* WORK ITEM: Every line of the listing is returned unchanged, and every picture is dropped.
┌──
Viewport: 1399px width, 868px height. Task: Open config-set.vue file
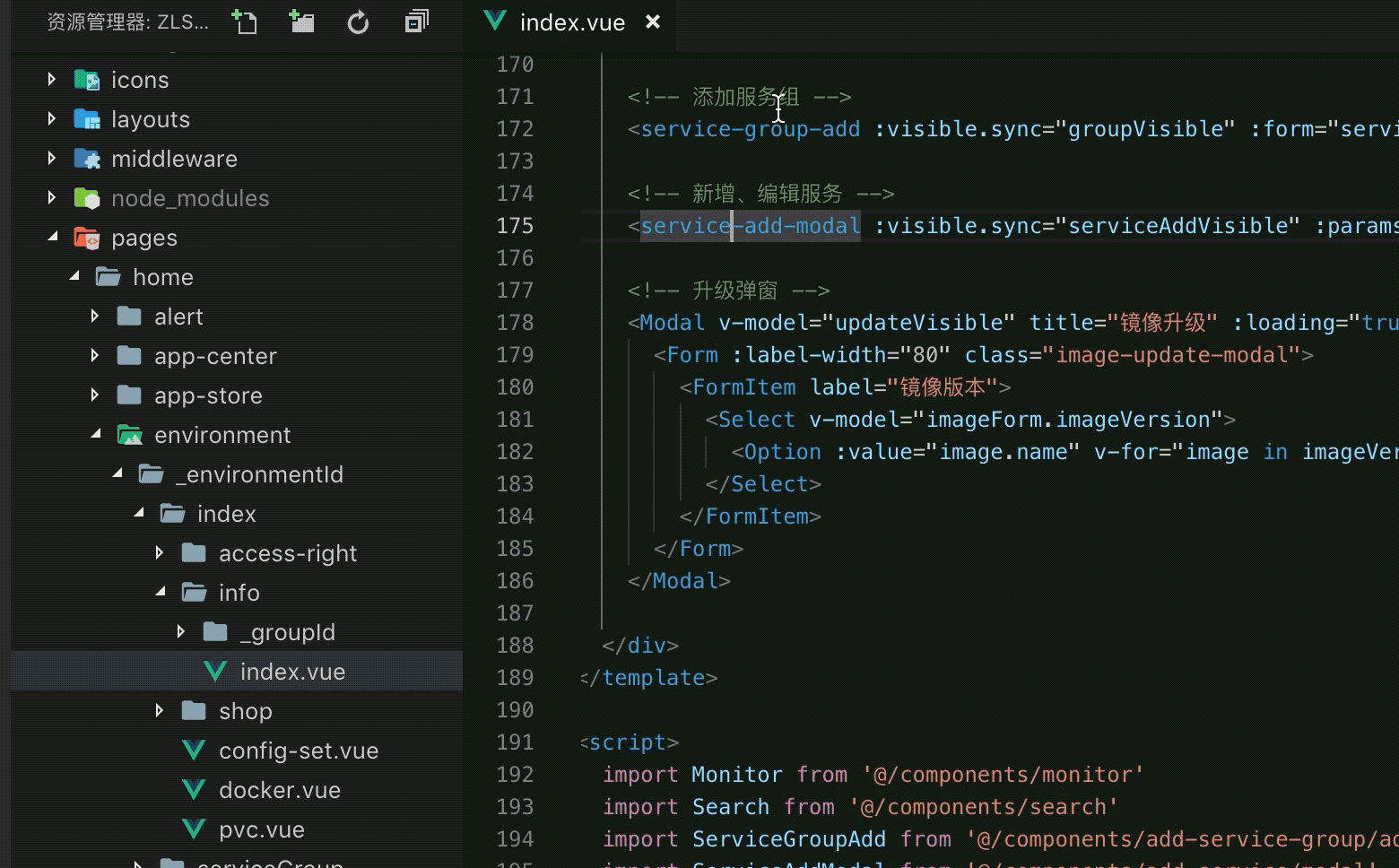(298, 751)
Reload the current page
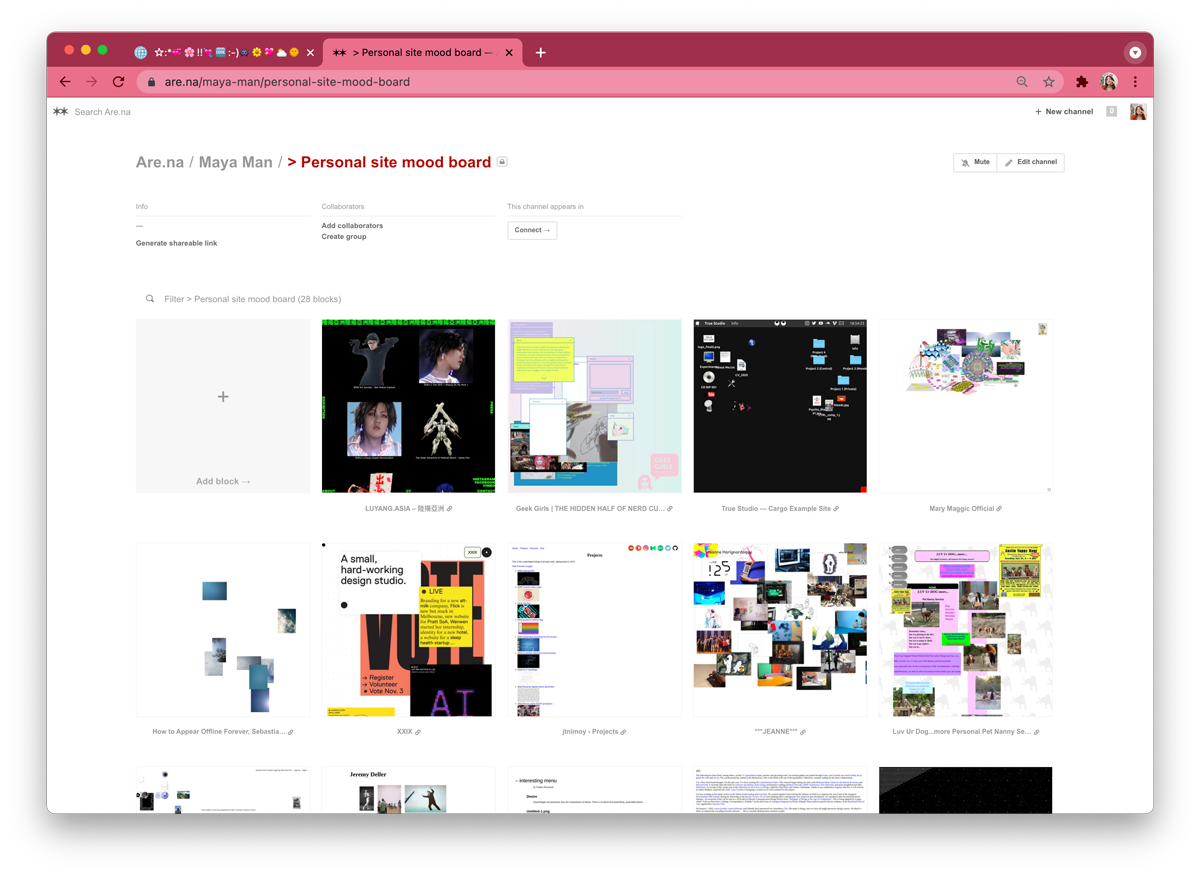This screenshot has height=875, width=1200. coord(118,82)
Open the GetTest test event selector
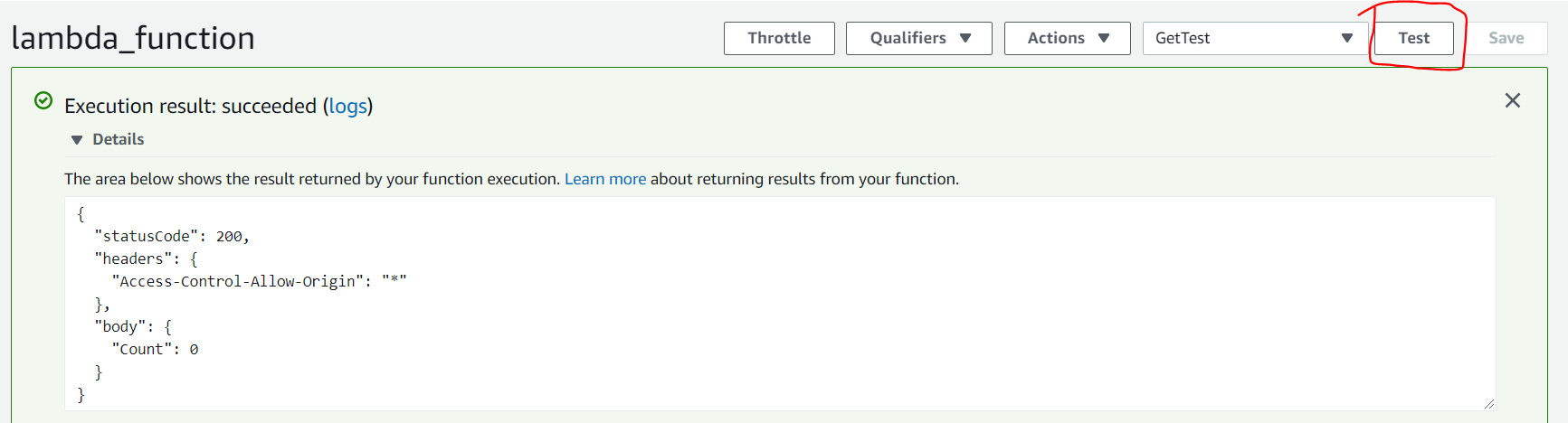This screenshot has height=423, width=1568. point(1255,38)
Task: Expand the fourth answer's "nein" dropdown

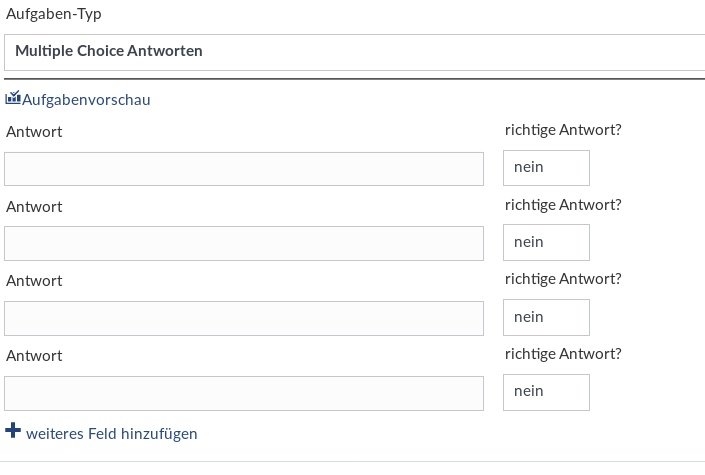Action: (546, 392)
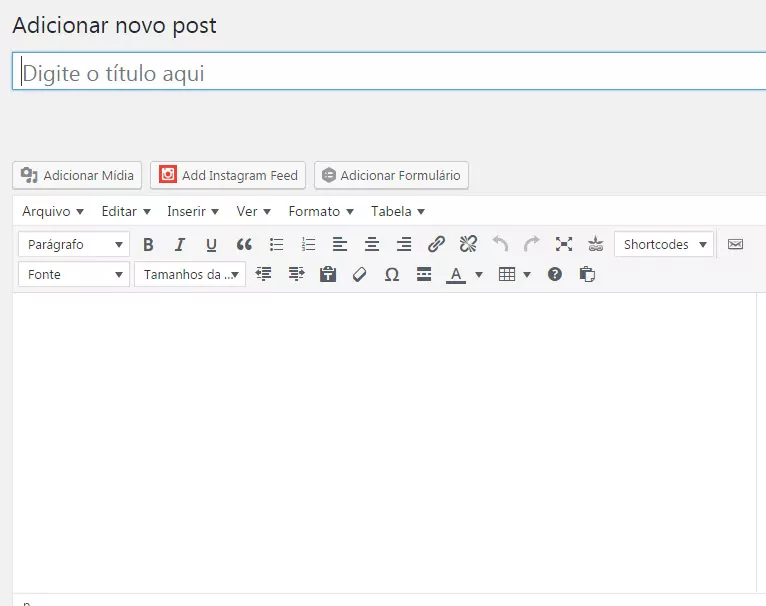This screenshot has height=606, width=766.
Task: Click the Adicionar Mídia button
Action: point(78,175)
└──
* SOLVED PROBLEM:
Viewport: 1399px width, 868px height. Task: Open config-set.vue file
(298, 751)
Reload the current page
This screenshot has height=875, width=1200. coord(118,82)
Open the GetTest test event selector
This screenshot has height=423, width=1568. point(1255,38)
Task: Expand the fourth answer's "nein" dropdown

Action: (546, 392)
This screenshot has height=606, width=766.
Task: Click the Adicionar Mídia button
Action: point(78,175)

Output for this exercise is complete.